Data leakage was also highlighted as an issue with the Flowise low-code LLM builder by researchers last month. They discovered an earlier version of the platform that was susceptible to authentication bypass via the REST-API endpoints on the server. The error message returned by the API effectively gave the researchers access to the API without the need for authentication and they were then able to view 959 Flowise servers, 438 of which were vulnerable.

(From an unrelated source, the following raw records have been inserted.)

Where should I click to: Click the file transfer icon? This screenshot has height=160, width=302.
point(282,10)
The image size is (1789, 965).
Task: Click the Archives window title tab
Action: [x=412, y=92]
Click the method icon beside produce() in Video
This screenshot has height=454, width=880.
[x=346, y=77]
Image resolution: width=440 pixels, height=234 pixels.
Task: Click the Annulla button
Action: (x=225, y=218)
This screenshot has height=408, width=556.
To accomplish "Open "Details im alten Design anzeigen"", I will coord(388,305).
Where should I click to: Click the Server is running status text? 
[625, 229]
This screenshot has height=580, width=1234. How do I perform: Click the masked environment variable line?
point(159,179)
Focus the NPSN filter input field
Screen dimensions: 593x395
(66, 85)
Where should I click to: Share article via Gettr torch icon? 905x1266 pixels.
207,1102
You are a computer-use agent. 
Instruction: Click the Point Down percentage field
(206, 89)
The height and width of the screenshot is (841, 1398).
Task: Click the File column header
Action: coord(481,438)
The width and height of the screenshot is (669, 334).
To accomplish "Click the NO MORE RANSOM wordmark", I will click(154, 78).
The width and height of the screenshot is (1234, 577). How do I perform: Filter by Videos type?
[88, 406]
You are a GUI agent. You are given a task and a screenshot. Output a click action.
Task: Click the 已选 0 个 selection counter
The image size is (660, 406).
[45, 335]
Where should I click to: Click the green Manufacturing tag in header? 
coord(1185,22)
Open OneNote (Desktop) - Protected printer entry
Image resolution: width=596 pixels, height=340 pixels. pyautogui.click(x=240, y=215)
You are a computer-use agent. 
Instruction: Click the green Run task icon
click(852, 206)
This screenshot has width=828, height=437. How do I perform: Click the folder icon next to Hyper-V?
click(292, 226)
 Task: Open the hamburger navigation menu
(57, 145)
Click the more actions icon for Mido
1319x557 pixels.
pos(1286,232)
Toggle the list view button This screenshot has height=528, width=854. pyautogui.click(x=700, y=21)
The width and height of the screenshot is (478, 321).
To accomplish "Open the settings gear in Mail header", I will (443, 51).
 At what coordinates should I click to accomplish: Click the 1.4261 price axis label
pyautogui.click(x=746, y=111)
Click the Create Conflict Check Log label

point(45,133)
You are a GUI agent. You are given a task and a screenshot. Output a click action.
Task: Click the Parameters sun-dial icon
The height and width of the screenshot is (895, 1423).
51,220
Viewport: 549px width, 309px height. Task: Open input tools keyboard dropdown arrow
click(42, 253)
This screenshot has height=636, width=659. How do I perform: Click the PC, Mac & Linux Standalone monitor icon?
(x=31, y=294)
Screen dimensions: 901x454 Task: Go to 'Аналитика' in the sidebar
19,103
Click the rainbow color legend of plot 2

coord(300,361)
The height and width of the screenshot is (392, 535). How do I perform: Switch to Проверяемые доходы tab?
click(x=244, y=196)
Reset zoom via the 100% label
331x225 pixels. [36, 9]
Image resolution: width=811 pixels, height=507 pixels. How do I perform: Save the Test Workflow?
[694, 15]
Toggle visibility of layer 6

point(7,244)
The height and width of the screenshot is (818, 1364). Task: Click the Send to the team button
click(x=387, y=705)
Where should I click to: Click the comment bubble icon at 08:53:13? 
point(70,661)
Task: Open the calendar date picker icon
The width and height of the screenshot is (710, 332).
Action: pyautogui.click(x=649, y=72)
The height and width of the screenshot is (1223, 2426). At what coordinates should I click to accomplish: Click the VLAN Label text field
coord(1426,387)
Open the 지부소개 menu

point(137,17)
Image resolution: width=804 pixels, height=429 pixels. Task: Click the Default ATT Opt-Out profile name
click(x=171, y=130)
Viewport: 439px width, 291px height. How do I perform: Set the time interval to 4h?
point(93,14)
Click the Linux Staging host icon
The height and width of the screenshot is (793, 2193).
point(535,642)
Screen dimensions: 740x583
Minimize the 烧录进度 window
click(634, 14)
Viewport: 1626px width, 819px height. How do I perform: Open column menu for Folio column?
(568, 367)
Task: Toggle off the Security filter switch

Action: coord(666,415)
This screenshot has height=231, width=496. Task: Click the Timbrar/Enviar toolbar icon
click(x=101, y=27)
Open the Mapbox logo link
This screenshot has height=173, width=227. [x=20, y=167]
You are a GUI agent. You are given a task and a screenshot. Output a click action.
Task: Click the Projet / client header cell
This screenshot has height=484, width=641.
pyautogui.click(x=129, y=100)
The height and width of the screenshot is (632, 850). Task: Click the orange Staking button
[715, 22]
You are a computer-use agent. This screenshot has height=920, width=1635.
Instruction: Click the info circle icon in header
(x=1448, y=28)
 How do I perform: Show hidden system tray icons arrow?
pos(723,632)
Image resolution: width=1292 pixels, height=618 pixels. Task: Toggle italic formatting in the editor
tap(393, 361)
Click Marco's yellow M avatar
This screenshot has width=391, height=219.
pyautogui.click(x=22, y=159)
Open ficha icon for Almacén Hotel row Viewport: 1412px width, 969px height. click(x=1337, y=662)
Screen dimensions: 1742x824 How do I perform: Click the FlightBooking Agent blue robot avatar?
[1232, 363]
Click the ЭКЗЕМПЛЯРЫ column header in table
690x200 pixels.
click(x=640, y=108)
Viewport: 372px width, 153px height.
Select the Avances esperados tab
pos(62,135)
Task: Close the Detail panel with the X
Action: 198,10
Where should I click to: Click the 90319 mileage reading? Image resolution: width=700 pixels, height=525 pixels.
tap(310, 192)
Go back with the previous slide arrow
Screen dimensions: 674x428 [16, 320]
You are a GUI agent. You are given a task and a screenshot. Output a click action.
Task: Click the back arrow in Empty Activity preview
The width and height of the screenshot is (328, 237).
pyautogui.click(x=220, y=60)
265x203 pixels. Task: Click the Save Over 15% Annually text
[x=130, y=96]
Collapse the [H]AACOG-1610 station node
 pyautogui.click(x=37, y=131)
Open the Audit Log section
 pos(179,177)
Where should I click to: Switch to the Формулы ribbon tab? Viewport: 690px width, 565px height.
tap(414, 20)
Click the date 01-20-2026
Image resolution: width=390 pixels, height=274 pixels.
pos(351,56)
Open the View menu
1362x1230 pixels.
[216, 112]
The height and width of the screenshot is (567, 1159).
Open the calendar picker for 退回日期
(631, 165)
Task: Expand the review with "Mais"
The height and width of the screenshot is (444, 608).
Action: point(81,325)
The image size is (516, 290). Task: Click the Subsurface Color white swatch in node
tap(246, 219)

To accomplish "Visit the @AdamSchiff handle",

They were then able to interact with the API endpoints and to identify data that could have been retrieved without the need for any access permissions. This included API keys, GitHub access tokens and URLs with database passwords, as well as all the configurations and LLM prompts associated with the applications.
Defending against attacks
To help address these issues, LLM providers are red team testing their systems to detect and train the LLM on how to defend against the attack types identified in the OWASP Top 10.
But while testing LLMs is critical to see if vulnerabilities can be exploited and/or data exfiltrated, it’s not sufficient. To complete the lifecycle, one should monitor all activity to the APIs servicing LLMs to ensure sensitive data exposure is limited to authenticated and authorized viewers. Runtime monitoring should extend to vulnerability exploits and the even more dangerous threat of business logic abuse, where attackers look to exfiltrate data through exploring the business logic and flaws within it – LLMs will expose new flaws. Given the data that can be in use in such scenarios, rapid inline native response is critical for any security platform.
But it’s not just attacks that seek to gain access to data that they need to worry about; the infrastructure itself is also a prime target as described under LLM10 (model theft).
The NCSC recently warned that the only thing holding back organized criminal gangs in harnessing AI is access to training models, and security researchers recently found that they are getting around this by resorting to LLMjacking. They discovered that many cloud-hosted LLMs, which allow developers to rapidly spin up an LLM, were being targeted by attackers who sought to determine access credentials and quotas, presumably to offer access to them for a price. The LLM could then be utilized at the expense of the client, and the researchers claim this could cost up to $46,000 a day. How were the attackers able to access the LLMs? By using legitimate API requests and testing the limits or parameters that could be tolerated without being detected.
LLMs are clearly an attractive target due to their ability to access sensitive data and their processing capabilities, which makes access to the model lucrative in its own right. Relying on instructing third-party tools to respond will be too late and the malicious actor will already have moved, probably using the LLMs themselves. Whilst LLMs allow business to enhance functionality and customer experience, they also open new opportunities for attackers to exploit. There is no short cut here and those using LLMs should not assume all is secure.